Todd Hiestand is one of my best friends from seminary.  I was privileged to meet his mom, Carol Hiestand, at a graduation party, and I shared with her what I do, and she shared some of the story of how she lost her brother.

Carol writes about the following poem and the death that inspired it:

My 49 year old brother (my only surviving sibling) was hunting  in the Montana Mountain Wilderness early November 2005 and failed to show up later in the day after what was to be a brief “I’ll meet you down over the hill at the end of that road.”   What followed was a 32 hour search and when found, he had already succumbed to hypothermia.

We were in Illinois helpless and praying and hoping.  I wrote this a year later, right around the first anniversay of his death.

This poem represents a “Holy Saturday” experience that so many of us go through when we’re in the middle of death.

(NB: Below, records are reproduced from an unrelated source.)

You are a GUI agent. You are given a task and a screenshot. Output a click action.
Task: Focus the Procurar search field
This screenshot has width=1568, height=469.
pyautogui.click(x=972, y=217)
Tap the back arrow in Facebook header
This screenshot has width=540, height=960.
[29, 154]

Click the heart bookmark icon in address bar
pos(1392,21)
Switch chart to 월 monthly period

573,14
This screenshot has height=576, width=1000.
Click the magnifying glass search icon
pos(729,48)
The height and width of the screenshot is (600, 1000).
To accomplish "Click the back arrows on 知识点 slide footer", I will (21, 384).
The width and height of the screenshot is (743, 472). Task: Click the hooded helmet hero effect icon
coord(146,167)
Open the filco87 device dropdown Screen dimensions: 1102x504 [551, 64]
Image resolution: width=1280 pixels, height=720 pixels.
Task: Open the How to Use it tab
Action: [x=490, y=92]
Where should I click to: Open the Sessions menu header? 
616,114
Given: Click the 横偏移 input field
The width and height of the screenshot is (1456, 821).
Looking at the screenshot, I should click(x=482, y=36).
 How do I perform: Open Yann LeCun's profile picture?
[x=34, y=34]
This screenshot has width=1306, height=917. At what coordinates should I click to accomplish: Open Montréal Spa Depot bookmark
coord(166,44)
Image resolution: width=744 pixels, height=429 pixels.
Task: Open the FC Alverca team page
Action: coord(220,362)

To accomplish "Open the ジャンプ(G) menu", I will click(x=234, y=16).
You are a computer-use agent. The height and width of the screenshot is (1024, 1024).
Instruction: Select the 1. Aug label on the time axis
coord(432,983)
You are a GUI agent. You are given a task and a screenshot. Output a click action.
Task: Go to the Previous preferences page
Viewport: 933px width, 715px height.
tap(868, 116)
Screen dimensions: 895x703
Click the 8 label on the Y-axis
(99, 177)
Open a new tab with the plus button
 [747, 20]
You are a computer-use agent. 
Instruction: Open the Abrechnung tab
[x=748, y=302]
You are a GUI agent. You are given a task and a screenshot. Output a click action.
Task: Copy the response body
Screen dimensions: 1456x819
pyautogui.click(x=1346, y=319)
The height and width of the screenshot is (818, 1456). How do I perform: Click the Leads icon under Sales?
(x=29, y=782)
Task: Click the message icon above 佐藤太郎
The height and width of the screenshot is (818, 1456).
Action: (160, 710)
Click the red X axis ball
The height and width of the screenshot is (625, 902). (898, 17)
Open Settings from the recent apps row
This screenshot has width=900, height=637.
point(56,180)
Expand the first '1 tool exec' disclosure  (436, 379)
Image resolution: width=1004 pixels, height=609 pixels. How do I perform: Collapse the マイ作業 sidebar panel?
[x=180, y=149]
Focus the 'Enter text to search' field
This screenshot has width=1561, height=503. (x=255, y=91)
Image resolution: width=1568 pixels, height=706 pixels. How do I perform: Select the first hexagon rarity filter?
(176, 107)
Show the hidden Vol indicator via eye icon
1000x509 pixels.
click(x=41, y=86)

To Those Who Would Comfort Me

Don’t tell me you know how I feel
even if you have lost your brother!
You didn’t lose mine.

Don’t tell me how I will grieve,
even if you’ve journeyed through grief.
Your grief is not my grief.
Your journey is not my journey.
Instead, let me tell you how I feel.
Then hold me as I weep.

Don’t tell me God is Sovereign.
I know that.
Give me time to believe it once again
for myself . . .
for this time in my life.

Don’t ask me if I’m glad
my brother is in heaven.
Of course I am glad he’s in HEAVEN.
But right now I want him here with me.
And don’t talk to me yet of all the things
he is experiencing there.
I miss him too much for that to comfort me.

Someone wrote:
“For the believer, grief is not
about the one who has died.
It’s about the ones
who are left behind
who must redefine their lives
without the one they love.”
This will take time.

Don’t casually quote Romans 8:28.
I believe that too,
but I need time to internalize it
for myself.
in this situation.
This too takes time.

God, Thank you!
for the people in my life,
who walk beside me on this journey,
allowing me to travel
at the speed I can manage,
And cheer for me when I make it to
another milestone
they knew I would reach all along.

****

Death has an odd way of producing silence even when so much wants to be said.  Carol did such a great job at putting into words what so many of us feel or have felt.